* [TEXT EXTRACT]:
----
The proximity of the nodes is determined by their connection strength.  If multiple nodes are all connected with a high degree of confidence, they will cluster together.  So, for example, you can see members of the Elizabethan court clustered in the bottom left hand corner.  The graph takes the shape of a circle because it’s what’s called a force-directed graph, in which links or edges are treated as springs whose stiffness varies based on confidence estimates.  It’s as though the nodes and their connections had been compressed, then left to settle in place in accordance with Hooke’s law for springs and elasticity.  Node size is a function of the number of connections, which is why a figure like Charles II is significantly larger than, say, Samuel Palmer.  The color of the nodes is an indication of community.  Nodes are members of the same community when they share a set number of edges with other members of the community.  When a node is part of multiple communities, its color is determined by the community with which it shares the most edges.         

What is remarkable about the image, from our perspective, is how much meaningful information it displays given the relatively sparse dataset on which it is based.  All that we sent to KNALIJ was a matrix of nodes and edges with confidence intervals.  But from this minimal data their clustering and community inference algorithms have inferred a remarkable amount. 

For example, though our data includes no dates or other temporal information, the graph has an obvious, though not entirely consistent, chronological organization.  Starting with the Elizabethan court in the lower left hand corner, the graph proceeds counter clockwise through the reigns of James, Charles I, and Charles II.  Nodes at 12 noon are largely post-Restoration and/or 18th-century.  Nodes at 10 o’clock are part of James’s Scottish court.

At first we wondered why the center of the graph is basically empty.  Then we realized that to occupy the center, a node would need to share edges with communities stretching over 150 years.  The empty center is, in effect, a sign of the temporal scope of of our network.  Presumably a network stretched over a longer time period would have an even more pronounced doughnut hole.
----
* [TASK REQUIREMENTS]:
A: List every person named individually in the passage about the network graph.
B: Answer these questions from the passage about the network graph:
(i) What was sent to KNALIJ?
(ii) Which nodes are at 10 o'clock?
(iii) What determines node size?
The data that follows is separate from the passage about the network graph.
----
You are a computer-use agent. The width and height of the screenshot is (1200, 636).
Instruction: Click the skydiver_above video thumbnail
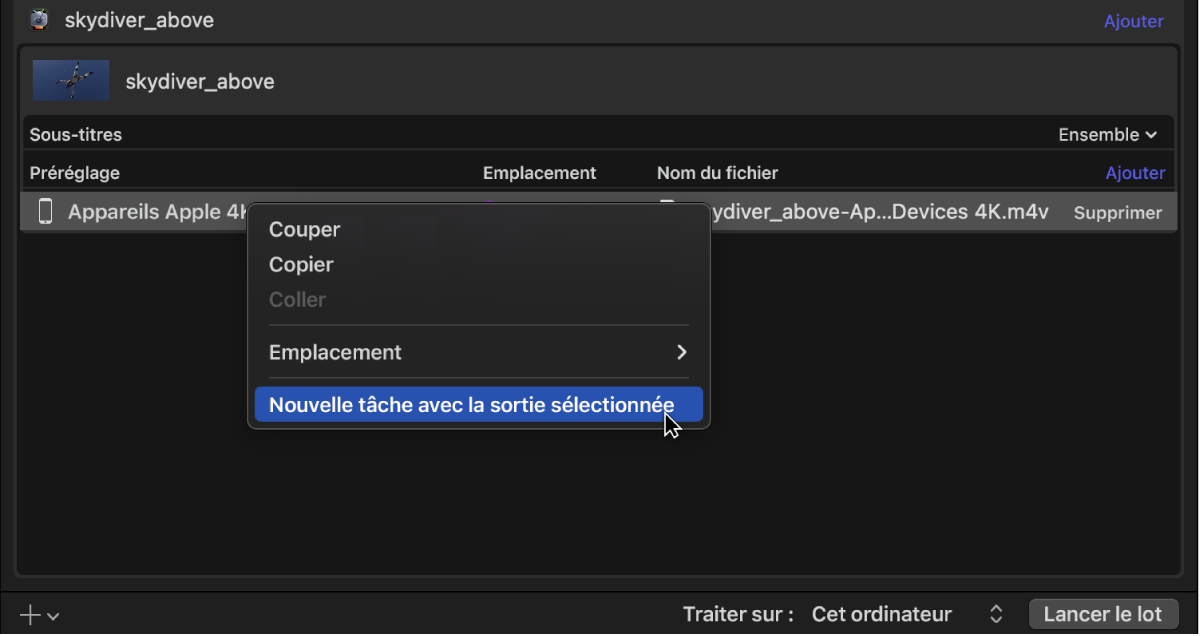70,80
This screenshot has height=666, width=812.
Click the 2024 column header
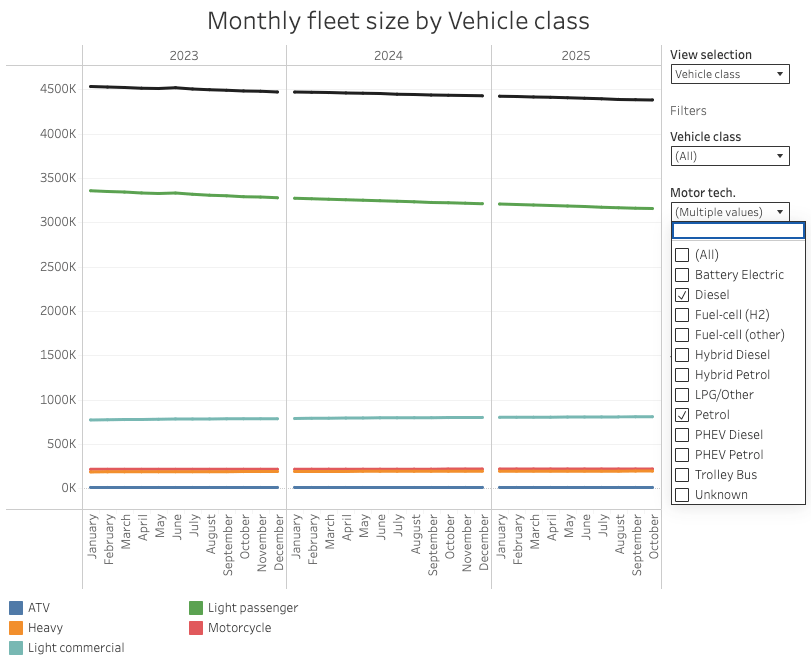pos(388,56)
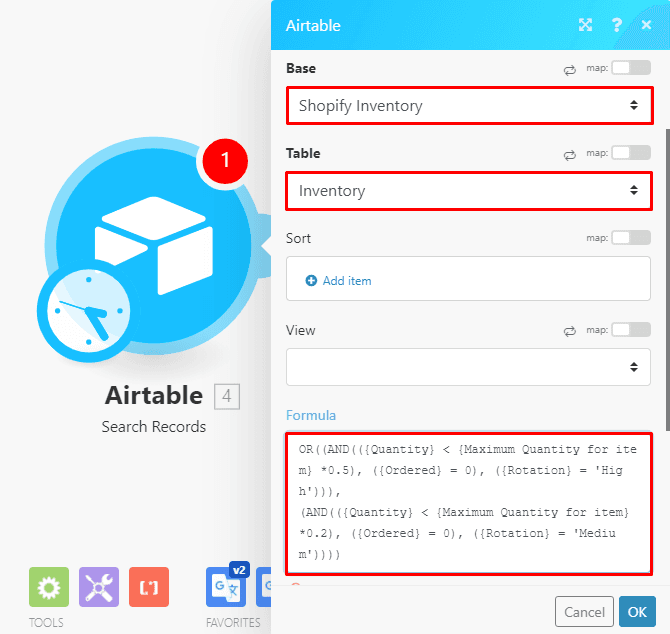
Task: Open the Inventory table dropdown
Action: (468, 190)
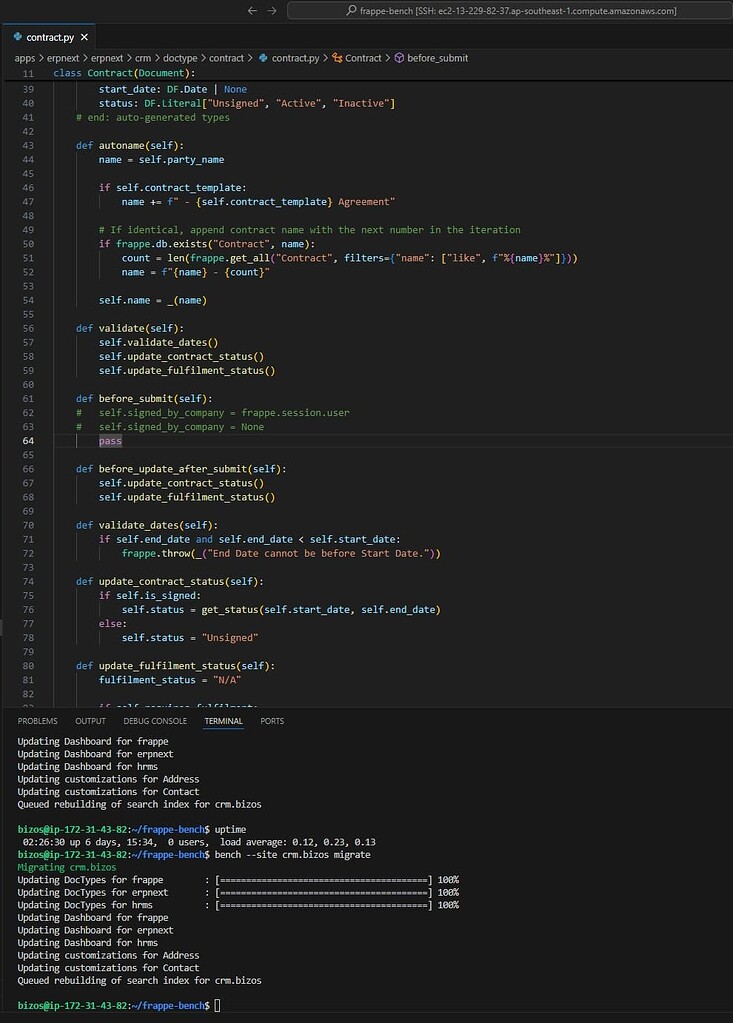Click the Contract class symbol icon in breadcrumbs
The height and width of the screenshot is (1023, 733).
pos(336,57)
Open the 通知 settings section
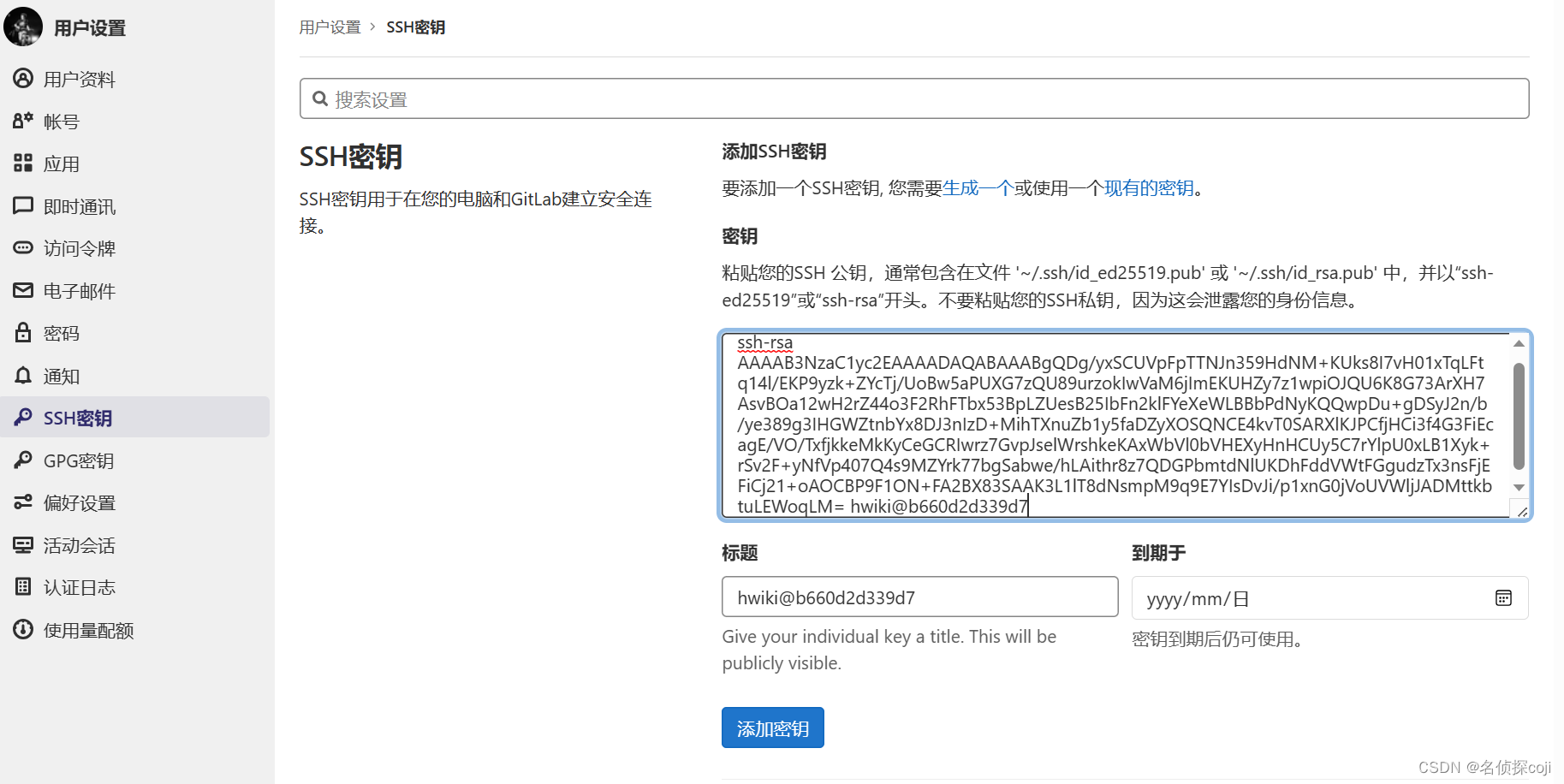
----
* [SOLUTIONS IN ORDER]:
A: Charles II, Samuel Palmer, James, Charles I

B:
(i) A matrix of nodes and edges with confidence intervals.
(ii) Members of James's Scottish court.
(iii) The number of connections.